Who is Toohey and Wynand

The intriguing plot is largely driven by Toohey’s machinations. He hates Dominique for her independence of mind and arranges for Wynand, a notorious playboy, to notice Dominique’s beauty, in order to destroy them in a high-society scandal over her adultery to Keating. What Toohey does not know is that Dominque’s contemptuous toying with society matches her boss’s. When they meet, Wynand is impressed by her total honesty about prostituting herself, unlike his former mistresses’ game playing, and he proposes marriage, to her surprise. She accepts, thinking the more outrageous the liaison is, and the better it is to spite the world. Diesel Jeans In his admiration for her, Wynand reveals to her his hidden values, symbolized by his secret collection of great art works. She soon realizes how much they have in common in valuing quality, not mass mediocrity as she had thought, and begins to respect and love him, although Roark is her greater love.

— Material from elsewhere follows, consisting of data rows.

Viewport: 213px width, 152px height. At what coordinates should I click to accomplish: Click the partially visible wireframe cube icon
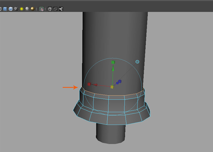[x=1, y=9]

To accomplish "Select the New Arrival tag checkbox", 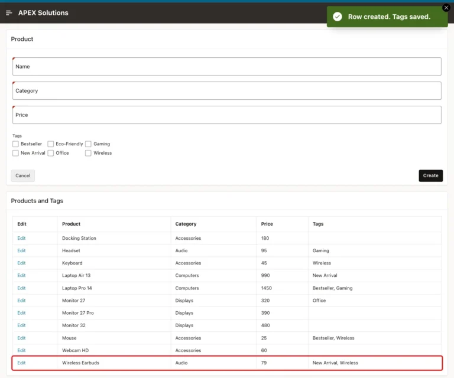I will point(15,153).
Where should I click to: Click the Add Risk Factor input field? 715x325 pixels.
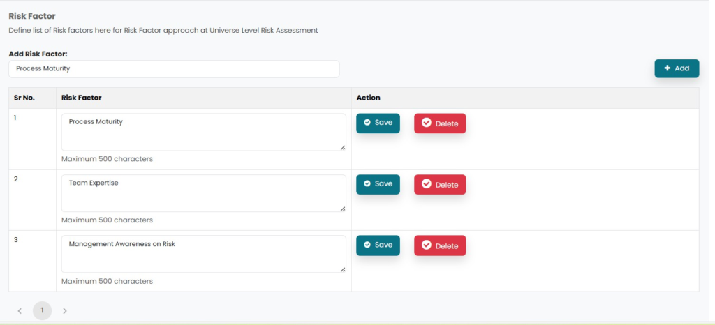pyautogui.click(x=174, y=69)
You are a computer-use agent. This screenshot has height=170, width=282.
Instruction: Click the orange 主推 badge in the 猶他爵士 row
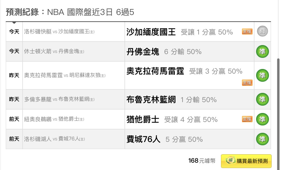tap(247, 119)
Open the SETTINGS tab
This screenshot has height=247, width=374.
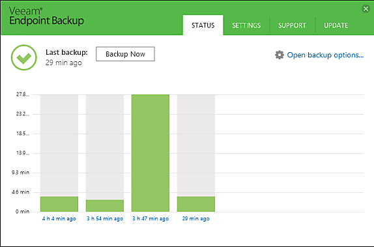click(x=246, y=25)
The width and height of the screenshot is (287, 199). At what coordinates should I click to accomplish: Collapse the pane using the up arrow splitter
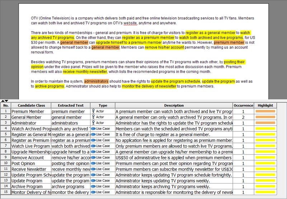coord(3,101)
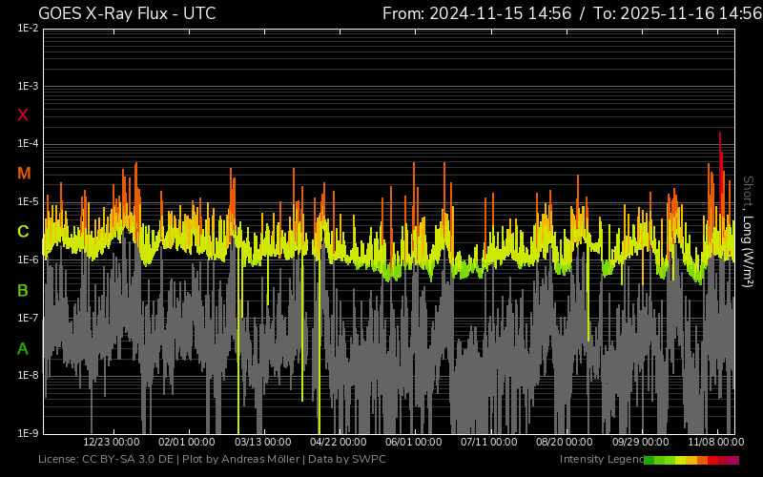This screenshot has height=477, width=763.
Task: Click the orange M flare class label
Action: [23, 174]
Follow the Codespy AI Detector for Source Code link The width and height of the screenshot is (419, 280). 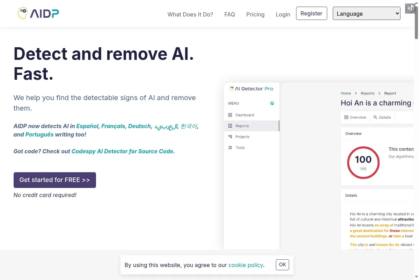click(122, 151)
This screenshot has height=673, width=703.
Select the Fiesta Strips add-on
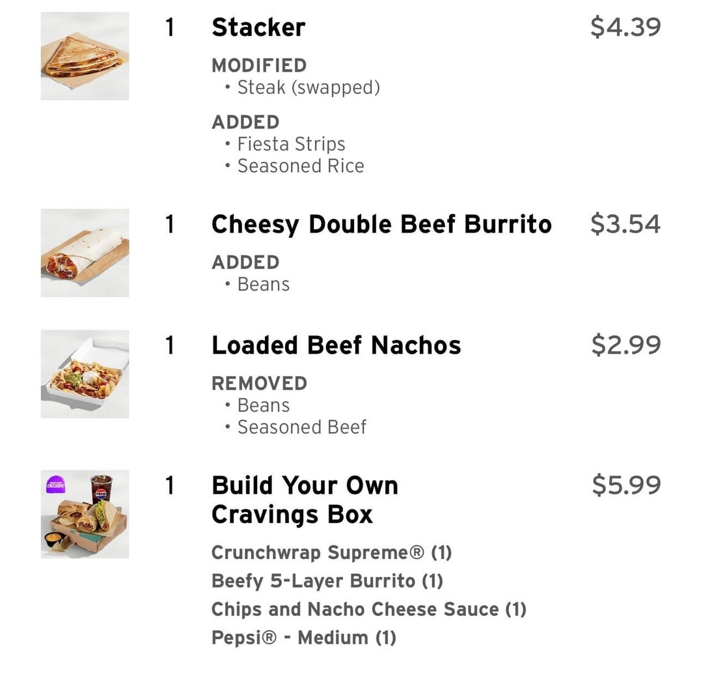click(x=291, y=144)
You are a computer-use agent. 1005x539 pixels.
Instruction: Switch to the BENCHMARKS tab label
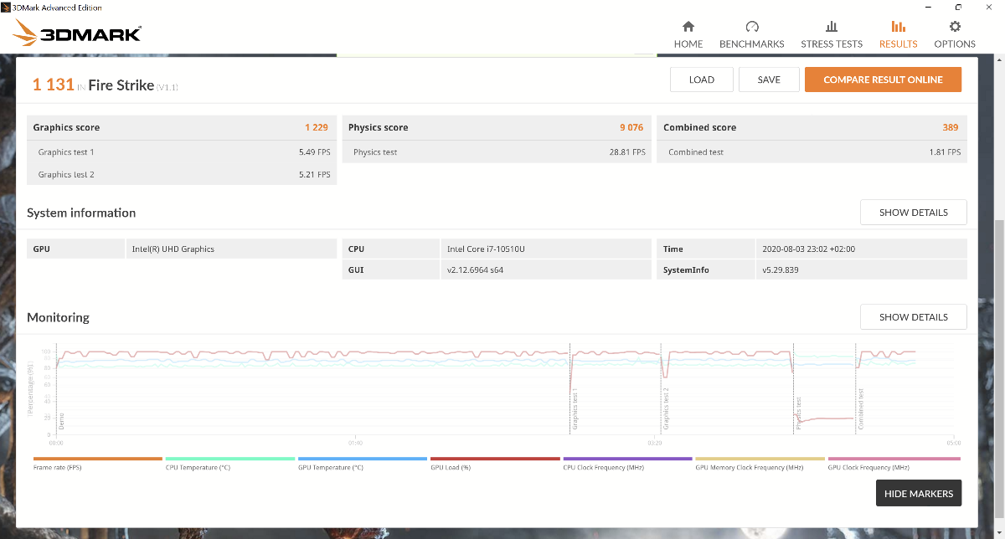click(751, 44)
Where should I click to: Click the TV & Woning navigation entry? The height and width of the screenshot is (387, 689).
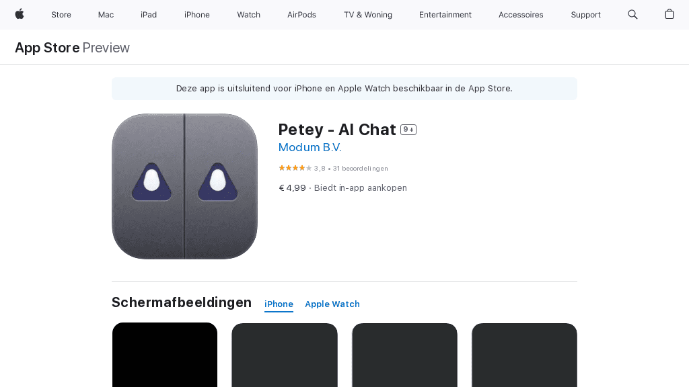[x=367, y=14]
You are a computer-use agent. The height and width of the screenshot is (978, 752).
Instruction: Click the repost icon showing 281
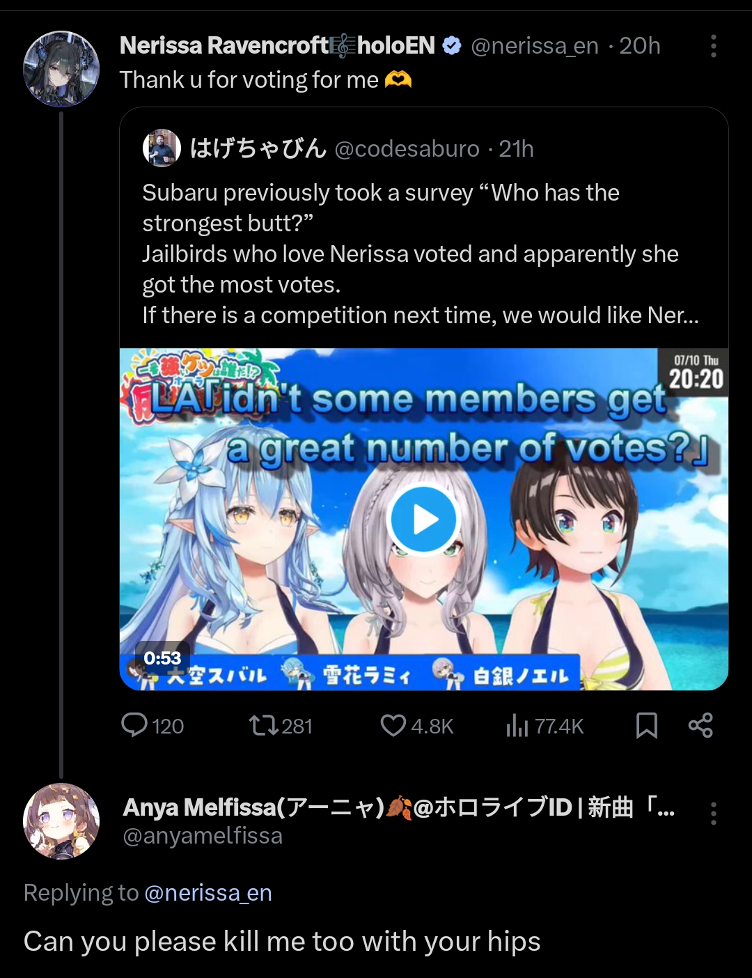click(263, 726)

When Wynand independently recognizes the value of Roark’s work and commissions him to build a house for them, Roark also comes to recognize Wynand’s true character and befriends him, although he has reservations about Wynand’s past actions when he thinks: “I haven’t mentioned to him the worst second bander of all the man who goes after power”. Wynand, after trying Roark’s integrity without shaking it, regains his own. He and Dominique begin to champion Roark in his newspaper against the adverse popular opinion that he has allowed Tbohey (and, formerly, Dominique herself) to foment. But in order to save his newspaper from Toohey’s plot to take it over, Wynand finally betrays Roark. That betrayal drives Dominique back to Roark, leaving Wynand to confront the loss of her and of his newly reborn integrity. Wynand’s complexity as an admirable antihero, another kind of foil to Roark, makes Rand’s point that one is totally responsible for one’s choices. Although Wynand is a success by materialist standards, he has not succeeded as “man qua man,” which is the standard of Rand’s ethical individualist. He realizes the irony that in achieving power by catering to the public’s taste for mediocrity, no matter how competently, he has handed his power over to the very public opinion that he despises. And, in clinging to the newspaper founded on that rot, he again betrays his deepest values in betraying Roark.

In contrast, Roark’s indifference to others neither dominating them, nor catering to them, nor reacting against them suggests a “live and let live” harmlessness (except for that contemptuous mouth that Rand dotes on, which subtly poisons his impact). He simply pursues his own empowerment over his craft and his just rewards from those who value it. Although Roark is indifferent to his employees personally, they are stimulated to do their best in admiration of him and, being justly compensated by him, are aware that he, in turn, holds their work in esteem. Rand shows how, paradoxically, Roark’s innocuous indifference promotes interdependence, at least among the competent.